| PROBLEM |
For this exercise, return exactly the lines of the material below that begin at the one with "[Youtube Social Link] (1498, 1665)" and stop after the one with "Terms of use (1472, 1626)".

| LISTED RECORDS |

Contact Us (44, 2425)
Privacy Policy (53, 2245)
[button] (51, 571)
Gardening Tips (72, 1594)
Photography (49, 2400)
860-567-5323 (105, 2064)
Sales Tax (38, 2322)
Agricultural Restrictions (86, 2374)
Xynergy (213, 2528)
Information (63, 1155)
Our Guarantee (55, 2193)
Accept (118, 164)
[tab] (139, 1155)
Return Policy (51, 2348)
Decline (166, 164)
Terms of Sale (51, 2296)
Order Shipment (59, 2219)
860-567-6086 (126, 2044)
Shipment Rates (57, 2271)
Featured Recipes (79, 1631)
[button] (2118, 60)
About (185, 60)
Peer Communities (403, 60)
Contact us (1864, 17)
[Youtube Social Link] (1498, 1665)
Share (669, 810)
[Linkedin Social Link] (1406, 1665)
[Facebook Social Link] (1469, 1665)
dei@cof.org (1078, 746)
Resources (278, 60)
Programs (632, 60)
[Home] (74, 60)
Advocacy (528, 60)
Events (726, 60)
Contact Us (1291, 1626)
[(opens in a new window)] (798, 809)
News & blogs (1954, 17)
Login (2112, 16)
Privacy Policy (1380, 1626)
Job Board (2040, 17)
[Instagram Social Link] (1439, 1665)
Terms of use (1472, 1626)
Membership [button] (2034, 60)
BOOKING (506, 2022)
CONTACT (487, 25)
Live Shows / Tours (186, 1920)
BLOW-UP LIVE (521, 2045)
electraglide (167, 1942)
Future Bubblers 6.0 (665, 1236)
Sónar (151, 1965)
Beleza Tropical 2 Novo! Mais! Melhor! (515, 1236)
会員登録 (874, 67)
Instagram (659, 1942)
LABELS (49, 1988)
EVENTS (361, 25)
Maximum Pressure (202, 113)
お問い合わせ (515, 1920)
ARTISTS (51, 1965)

| RESPONSE |
[Youtube Social Link] (1498, 1665)
Share (669, 810)
[Linkedin Social Link] (1406, 1665)
[Facebook Social Link] (1469, 1665)
dei@cof.org (1078, 746)
Resources (278, 60)
Programs (632, 60)
[Home] (74, 60)
Advocacy (528, 60)
Events (726, 60)
Contact Us (1291, 1626)
[(opens in a new window)] (798, 809)
News & blogs (1954, 17)
Login (2112, 16)
Privacy Policy (1380, 1626)
Job Board (2040, 17)
[Instagram Social Link] (1439, 1665)
Terms of use (1472, 1626)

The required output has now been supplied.